Work to be completed:
Could you lay out the material as a JSON list of strings, one string per line with blank lines omitted, starting at its first line and ending at the line that contains "Viewport: 1000px width, 462px"?

Material for locating described items
++++

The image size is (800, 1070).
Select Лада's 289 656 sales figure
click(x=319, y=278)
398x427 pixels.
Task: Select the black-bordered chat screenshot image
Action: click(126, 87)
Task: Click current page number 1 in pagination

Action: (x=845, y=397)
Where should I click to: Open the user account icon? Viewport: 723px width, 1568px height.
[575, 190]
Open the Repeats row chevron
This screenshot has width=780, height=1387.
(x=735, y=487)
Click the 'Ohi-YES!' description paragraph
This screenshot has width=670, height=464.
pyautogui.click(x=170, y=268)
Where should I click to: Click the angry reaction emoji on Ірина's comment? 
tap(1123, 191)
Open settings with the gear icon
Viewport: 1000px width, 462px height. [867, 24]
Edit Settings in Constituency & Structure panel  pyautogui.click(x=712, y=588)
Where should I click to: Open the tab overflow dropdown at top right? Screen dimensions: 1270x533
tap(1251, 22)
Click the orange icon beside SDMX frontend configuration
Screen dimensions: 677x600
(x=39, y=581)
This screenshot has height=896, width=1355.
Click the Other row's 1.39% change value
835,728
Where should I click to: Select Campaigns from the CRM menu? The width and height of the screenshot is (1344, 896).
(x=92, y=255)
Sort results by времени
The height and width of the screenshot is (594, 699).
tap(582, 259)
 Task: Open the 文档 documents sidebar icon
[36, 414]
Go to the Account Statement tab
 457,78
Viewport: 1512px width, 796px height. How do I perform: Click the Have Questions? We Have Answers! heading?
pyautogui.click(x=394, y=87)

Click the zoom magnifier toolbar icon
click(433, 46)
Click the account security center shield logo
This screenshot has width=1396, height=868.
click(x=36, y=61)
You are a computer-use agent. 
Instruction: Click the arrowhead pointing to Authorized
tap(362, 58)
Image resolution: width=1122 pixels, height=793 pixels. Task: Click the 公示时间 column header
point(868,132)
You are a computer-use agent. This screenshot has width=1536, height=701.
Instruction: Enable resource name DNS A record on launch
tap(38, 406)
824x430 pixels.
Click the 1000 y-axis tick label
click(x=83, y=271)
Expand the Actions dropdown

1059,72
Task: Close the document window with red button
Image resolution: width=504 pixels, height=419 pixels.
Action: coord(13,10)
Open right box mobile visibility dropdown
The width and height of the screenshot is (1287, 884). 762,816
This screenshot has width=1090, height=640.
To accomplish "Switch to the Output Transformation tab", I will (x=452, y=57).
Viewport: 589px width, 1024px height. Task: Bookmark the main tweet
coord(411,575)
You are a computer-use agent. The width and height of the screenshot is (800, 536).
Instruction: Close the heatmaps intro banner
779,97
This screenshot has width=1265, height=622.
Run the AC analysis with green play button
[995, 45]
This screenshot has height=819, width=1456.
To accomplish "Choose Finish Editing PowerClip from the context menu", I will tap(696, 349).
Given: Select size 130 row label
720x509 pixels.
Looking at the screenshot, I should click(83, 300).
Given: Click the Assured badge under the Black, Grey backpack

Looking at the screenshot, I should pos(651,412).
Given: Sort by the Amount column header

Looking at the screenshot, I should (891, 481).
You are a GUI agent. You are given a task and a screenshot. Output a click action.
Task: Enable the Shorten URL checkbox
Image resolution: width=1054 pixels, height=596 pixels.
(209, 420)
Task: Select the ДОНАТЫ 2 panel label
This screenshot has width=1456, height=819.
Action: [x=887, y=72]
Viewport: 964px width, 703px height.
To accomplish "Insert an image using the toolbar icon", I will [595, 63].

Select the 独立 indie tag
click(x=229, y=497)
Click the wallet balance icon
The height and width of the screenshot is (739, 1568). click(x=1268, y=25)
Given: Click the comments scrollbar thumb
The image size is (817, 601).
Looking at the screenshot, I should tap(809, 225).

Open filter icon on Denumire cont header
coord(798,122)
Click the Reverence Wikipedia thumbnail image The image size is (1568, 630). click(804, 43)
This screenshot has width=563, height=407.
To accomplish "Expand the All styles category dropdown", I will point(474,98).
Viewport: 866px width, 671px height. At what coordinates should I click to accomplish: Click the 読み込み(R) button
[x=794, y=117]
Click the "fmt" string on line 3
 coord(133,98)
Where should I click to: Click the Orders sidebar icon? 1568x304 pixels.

++++

Task output:
[
  "The image size is (800, 1070).",
  "Select Лада's 289 656 sales figure",
  "click(x=319, y=278)",
  "398x427 pixels.",
  "Task: Select the black-bordered chat screenshot image",
  "Action: click(126, 87)",
  "Task: Click current page number 1 in pagination",
  "Action: (x=845, y=397)",
  "Where should I click to: Open the user account icon? Viewport: 723px width, 1568px height.",
  "[575, 190]",
  "Open the Repeats row chevron",
  "This screenshot has width=780, height=1387.",
  "(x=735, y=487)",
  "Click the 'Ohi-YES!' description paragraph",
  "This screenshot has width=670, height=464.",
  "pyautogui.click(x=170, y=268)",
  "Where should I click to: Click the angry reaction emoji on Ірина's comment? ",
  "tap(1123, 191)",
  "Open settings with the gear icon",
  "Viewport: 1000px width, 462px height. [867, 24]"
]